Using the abstract on mammalian lipin proteins below, name the lipin whose gene mutations cause autoinflammatory disease.

- TEXT UNDER STUDY -

• • • •

Mammalian lipin phosphatidic acid phosphatases in lipid synthesis and beyond: metabolic and inflammatory disorders

• Main Authors: Karen Reue, Huan Wang
• Format: Article
• Language: English
• Published: Elsevier 2019-04-01
• Series: Journal of Lipid Research
• Subjects: obesity; lipodystrophy; rhabdomyolysis; triacylglycerol; phospholipid; autophagy
• Online Access: http://www.sciencedirect.com/science/article/pii/S0022227520325840

The regulation of cellular lipid storage and membrane lipid composition plays a critical role in metabolic homeostasis, and dysregulation may contribute to disorders such as obesity, fatty liver, type 2 diabetes, and cardiovascular disease. The mammalian lipin proteins (lipin 1, lipin 2, and lipin 3) are phosphatidic acid phosphatase (PAP) enzymes that modulate levels of cellular triacylglycerols and phospholipids, and also regulate lipid intermediates in cellular signaling pathways. Lipin proteins also have the ability to coactivate/corepress transcription. In humans and mice, lipin gene mutations cause severe metabolic phenotypes including rhabdomyolysis (lipin 1), autoinflammatory disease (lipin 2), and impaired intestinal lipoprotein assembly (lipin 2/lipin 3). Characterization of these diseases has revealed roles for lipin PAP activity in fundamental cellular processes such as autophagy, inflammasome activation, and lipoprotein assembly. Lipin protein activity is regulated at pre- and posttranscriptional levels, which suggests a need for their ordered response to specific physiological stimuli. Challenges for the future include better elucidation of the unique biochemical and physiological properties of individual lipin family members and determination of lipin protein structure-function relationships. Further research may propel exploration of lipin proteins as viable therapeutic targets in metabolic or inflammatory disorders.

• • • •

- RECORDS PROVIDED -
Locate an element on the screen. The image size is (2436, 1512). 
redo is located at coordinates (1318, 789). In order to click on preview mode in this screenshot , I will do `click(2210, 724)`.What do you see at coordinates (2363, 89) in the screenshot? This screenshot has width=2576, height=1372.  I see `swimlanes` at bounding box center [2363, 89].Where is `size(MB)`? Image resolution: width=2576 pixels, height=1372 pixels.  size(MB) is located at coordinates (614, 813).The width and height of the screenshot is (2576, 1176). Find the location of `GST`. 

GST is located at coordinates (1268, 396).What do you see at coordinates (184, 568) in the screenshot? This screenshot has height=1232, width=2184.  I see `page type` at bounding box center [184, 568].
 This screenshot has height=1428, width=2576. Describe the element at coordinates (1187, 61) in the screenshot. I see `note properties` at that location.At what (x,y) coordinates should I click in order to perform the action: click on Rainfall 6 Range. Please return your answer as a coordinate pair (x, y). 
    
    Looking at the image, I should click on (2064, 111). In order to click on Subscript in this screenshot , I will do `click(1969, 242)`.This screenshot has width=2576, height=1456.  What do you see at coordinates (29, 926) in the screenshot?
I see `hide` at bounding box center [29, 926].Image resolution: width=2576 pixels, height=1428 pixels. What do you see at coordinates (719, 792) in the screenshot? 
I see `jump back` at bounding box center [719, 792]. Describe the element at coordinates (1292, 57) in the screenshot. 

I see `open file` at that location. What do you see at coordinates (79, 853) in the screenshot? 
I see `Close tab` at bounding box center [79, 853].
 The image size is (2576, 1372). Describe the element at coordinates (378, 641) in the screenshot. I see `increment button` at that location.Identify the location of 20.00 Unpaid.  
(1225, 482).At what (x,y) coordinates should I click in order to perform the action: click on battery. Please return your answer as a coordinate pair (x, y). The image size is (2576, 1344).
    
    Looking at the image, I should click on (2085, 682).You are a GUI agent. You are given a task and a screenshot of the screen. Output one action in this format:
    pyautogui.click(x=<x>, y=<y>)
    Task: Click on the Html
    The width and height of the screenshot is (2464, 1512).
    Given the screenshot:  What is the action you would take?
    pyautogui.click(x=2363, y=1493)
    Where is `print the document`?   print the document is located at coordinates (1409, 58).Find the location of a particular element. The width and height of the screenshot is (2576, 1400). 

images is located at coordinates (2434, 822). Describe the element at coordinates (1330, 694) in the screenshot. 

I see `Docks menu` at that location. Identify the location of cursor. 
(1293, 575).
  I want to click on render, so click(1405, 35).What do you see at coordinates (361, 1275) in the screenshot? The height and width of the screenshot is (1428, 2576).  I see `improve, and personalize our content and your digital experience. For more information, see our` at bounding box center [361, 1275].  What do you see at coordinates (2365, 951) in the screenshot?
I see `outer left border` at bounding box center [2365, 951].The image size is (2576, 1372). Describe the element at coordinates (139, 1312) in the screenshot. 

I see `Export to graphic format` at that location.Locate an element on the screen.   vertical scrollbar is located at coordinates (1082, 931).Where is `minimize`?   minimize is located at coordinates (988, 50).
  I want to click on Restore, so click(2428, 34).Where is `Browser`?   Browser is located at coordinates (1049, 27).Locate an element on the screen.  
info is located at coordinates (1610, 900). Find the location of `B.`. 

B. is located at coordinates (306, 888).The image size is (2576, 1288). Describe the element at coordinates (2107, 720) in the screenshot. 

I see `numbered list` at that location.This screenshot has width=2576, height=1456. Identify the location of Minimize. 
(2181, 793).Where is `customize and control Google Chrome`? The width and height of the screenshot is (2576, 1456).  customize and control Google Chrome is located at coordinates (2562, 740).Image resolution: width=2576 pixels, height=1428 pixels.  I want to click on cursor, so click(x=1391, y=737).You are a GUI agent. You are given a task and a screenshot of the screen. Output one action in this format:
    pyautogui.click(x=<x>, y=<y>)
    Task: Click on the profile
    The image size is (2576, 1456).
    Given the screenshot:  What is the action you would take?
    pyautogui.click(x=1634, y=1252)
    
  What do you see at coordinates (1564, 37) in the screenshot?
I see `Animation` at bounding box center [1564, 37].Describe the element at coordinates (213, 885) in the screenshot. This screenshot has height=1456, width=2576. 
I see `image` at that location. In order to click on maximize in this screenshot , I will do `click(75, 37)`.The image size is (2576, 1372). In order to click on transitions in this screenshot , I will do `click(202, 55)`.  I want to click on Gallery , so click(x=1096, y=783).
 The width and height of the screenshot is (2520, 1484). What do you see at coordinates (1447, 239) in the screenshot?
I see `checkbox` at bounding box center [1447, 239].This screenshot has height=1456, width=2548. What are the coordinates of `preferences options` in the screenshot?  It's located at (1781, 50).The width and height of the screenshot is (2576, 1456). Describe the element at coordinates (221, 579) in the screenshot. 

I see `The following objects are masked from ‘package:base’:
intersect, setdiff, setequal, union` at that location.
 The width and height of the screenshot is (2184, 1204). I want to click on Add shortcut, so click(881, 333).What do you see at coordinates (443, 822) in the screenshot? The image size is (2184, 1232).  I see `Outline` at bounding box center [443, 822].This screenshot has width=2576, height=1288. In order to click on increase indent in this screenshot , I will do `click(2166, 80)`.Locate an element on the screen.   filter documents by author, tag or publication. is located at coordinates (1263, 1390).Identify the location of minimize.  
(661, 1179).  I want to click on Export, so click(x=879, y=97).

• • • •

- ANSWER FOR THE TASK -
Lipin 2